Site icon The Honest Courtesan

Give Them an Inch…

This essay first appeared in Cliterati on June 23rd; I have modified it slightly for time references and to fit the format of this blog.

It’s funny how people can be so familiar with received wisdom that it begins to sound trite and clichéd, yet at the same time they fail to internalize that wisdom.  One perfect example is the famous Martin Niemöller quote which begins, “First they came for the  communists, and I didn’t speak out because I wasn’t a communist…”  I daresay few literate people in any Western country haven’t heard it, and most who have can clearly understand the implication of the grim litany:  if we don’t speak up for the rights of minorities, even small and unpopular minorities, the precedent set by their maltreatment will be expanded by slow stages until it encompasses everyone but the rulers themselves.  But it’s clear that most don’t grasp that truth fully enough to actually do anything about it; instead they say, “Oh, but surely that doesn’t apply to sex offenders, or terrorists, or illegal aliens,” or whatever other unpopular group they consider beneath basic human decency.  And then the number of groups so treated, and the scope of each group, expands until…

But rather than talking about it, let’s look at a real-life example from Greece.  It started early last May, with the police making a big show of rounding up sex workers and forcibly testing them for HIV:

Greek authorities announced the arrest…of 17 HIV-positive women who allegedly worked illegally as prostitutes, accusing them of intentionally causing serious bodily harm.  [Their] names and photographs…were published on the Greek Police’s website, angering human rights advocates who said it was unclear whether the women were aware they had HIV…The women were among 130 women screened…Hundreds more women are likely to be screened in the next few weeks…Authorities say they are concerned about the overlap between drug use and illegal prostitution…The Athens city government said at least 315 brothels are currently operating illegally…[and] renewed its call on the government to relax strict licensing rules.  Greece is the busiest transit point for illegal immigration in the European Union…

Though prostitution is legal in Greece, its strict rules result in 95% of all Greek prostitutes working illegally, as strict rules invariably do; that’s why Athens wants the rules loosened, and why persecuting sex workers is such a spectacularly bad idea.  But since virtually nobody stood up for the whores, the police were encouraged to expand their campaign of terror to the larger group alluded to in the last line of that article:

Athens police are conducting abusive stops and searches and have detained tens of thousands of people in a crackdown on irregular migration…Human Rights Watch…documents frequent stops of people who appear to be foreigners, unjustified searches of their belongings, insults, and, in some cases, physical abuse.  Many are detained for hours in police stations pending verification of their legal status…Between August 2012, when Operation Xenios Zeus began, and February 2013, the police forcibly took almost 85,000 foreigners to police stations to verify their immigration status.  No more than 6 percent were found to be in Greece unlawfully, suggesting the police are casting an extraordinarily wide net…

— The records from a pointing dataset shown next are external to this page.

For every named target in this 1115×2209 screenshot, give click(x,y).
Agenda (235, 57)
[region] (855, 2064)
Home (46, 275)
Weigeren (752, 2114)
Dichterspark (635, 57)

Xenios Zeus was the aspect of the ancient Greek god who was the patron of hospitality; obviously Greek police have the same sort of warped sense of humor as their American counterparts.  But despite the jolly good time they’re having, they’ve now reached the practical limit of the number of people they can harass this way:

A year after beginning…Xenios Zeus…Greece’s detention centers are full…and there’s no room for more…Police are now just taking the immigrants from the center and transferring them to Anavyssos, a town in East Attica, and releasing them to walk back to Athens, facing the prospect of being picked up again and taken back to the center to be released again…

The police claim to be “overwhelmed”, but perhaps they just got tired of harassing migrants and decided to pick on someone else instead:

…transgender people in Thessaloniki…are arrested and detained in the police station in daily police “sweep” operations, for at least 3-4 hours, on the pretext of…ID verification and their identification as sex workers…[those who] complained…were threatened to be sued for disrespect if they did not “comply”…all arrested transgender women who [sought] the help of Greek Transgender Support Association…were found to be innocent…the court accepted the [defense] that the…presence in a specific location does not mean that the person practices sexual work, let alone that she “harasses” the [passersby]…

Advocates have asked for the harassment to stop, but I’m sure advocates for migrants’ rights and sex worker rights have asked for the same thing.  Until the majority gets it through their skulls that the police need to be reined in, the number and size of persecuted groups will only increase…and this sort of thing isn’t limited to Greece.